▶ EXCERPTED PASSAGE:
%%

Filling in blanks: option #5

Pinging everyone who !voted in the What to do with blanks discussion: Francis Schonken, Peter (Southwood), TheDJ, Fram, DannyH (WMF), Mike Peel, Sandstein , James, Dank, Carwil, TomT0m,ChristianKl, Jheald, Galobtter, Davey2010, Doc James.

If the debate is viewed as a simple option #1 vs option #2 outcome, the situation is rather unpleasant. By my count there is currently a majority for #2, however it's not exactly overwhelming. On the other hand #1 has substantial minority support, and the WMF is strongly averse to the possibility that descriptions get mass-blanked before we can repopulate with new descriptions.

There has been substantial discussion of an alternative that was not presented in the original RFC choices: a transition from #1 to #2. In the initial stage, any article that lacks a local description will continue to draw a description from Wikidata. We deploy the new description keyword and start filling in local descriptions which override Wikidata descriptions. Once we have built a sufficient base of local descriptions, we finalize the transition by switching-off Wikidata descriptions completely.

I believe multiple people above have expressed support above for this kind of compromise. People on opposing sides may consider this less-than-ideal for opposing reasons, however I hope everyone will consider this plan in an effort to build a collaborative compromise-consensus. Alsee (talk) 16:24, 6 January 2018 (UTC)

%%

▶ MATERIAL PROVIDED:
%%

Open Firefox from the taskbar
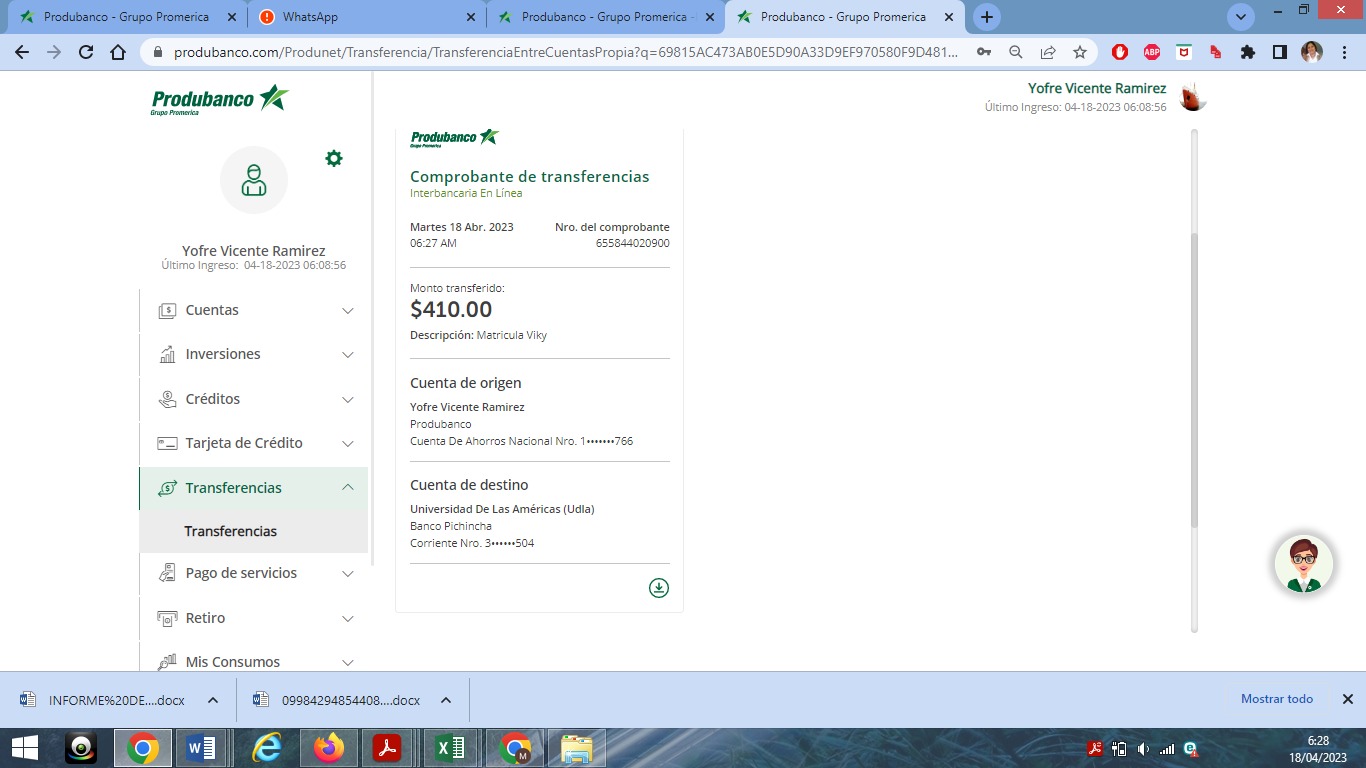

%%

▶ THE EXERCISE: Write what comes next in the discussion post about filling in blank article descriptions, starting after its last line. None of the material above has any bearing on this.

▶ EXPECTED ANSWER:
I don't really care how the transition is done (as long as it's done within a few months ish) - main goal is to eventually have everything on enwiki and rely little or not at all on wikidata. Galobtter (pingó mió) 16:58, 6 January 2018 (UTC)
I would grudgingly support a transition as long as WMF commits to a hard temporal deadline for switching off Wikidata descriptions. James (talk/contribs) 18:06, 6 January 2018 (UTC)
Yes, I would accept this compromise. It does not really matter in the long run, as long as WMF will switch off when Wikipedians decide that the local descriptions are adequate. It will be up to Wikipedians to get the descriptions populated. Anyone who wants to get Wikidata descriptions shut down sooner can make it happen by adding more short descriptions. · · · Peter (Southwood) (talk): 18:11, 6 January 2018 (UTC)
It still seems like a waste of time to me. Just use the Wikidata descriptions, and improve them there. Mike Peel (talk) 19:05, 6 January 2018 (UTC)
As we discussed below, the WMF plan is to switch from a Wikidata-fallback to full enwiki control when there are 2 million non-blank short descriptions on enwiki, which is roughly comparable to the number of existing descriptions on Wikidata. That will help to ensure that the readers and editors who use these descriptions won't notice a sudden degradation of the feature. -- DannyH (WMF) (talk) 19:16, 6 January 2018 (UTC)
I don't remember seeing any consensus regarding the 2 million quoted above.· · · Peter (Southwood) (talk): 15:22, 7 January 2018 (UTC)
As I think about this more, it would really just be easier if we could have that one item of Wikidata appear in our watchlists (for those who wish). I would than support simply continuing to use WD.
Would also be good to show the short definitions within Wikipedia text for those who wish and are logged in. Doc James (talk · contribs · email) 06:51, 7 January 2018 (UTC)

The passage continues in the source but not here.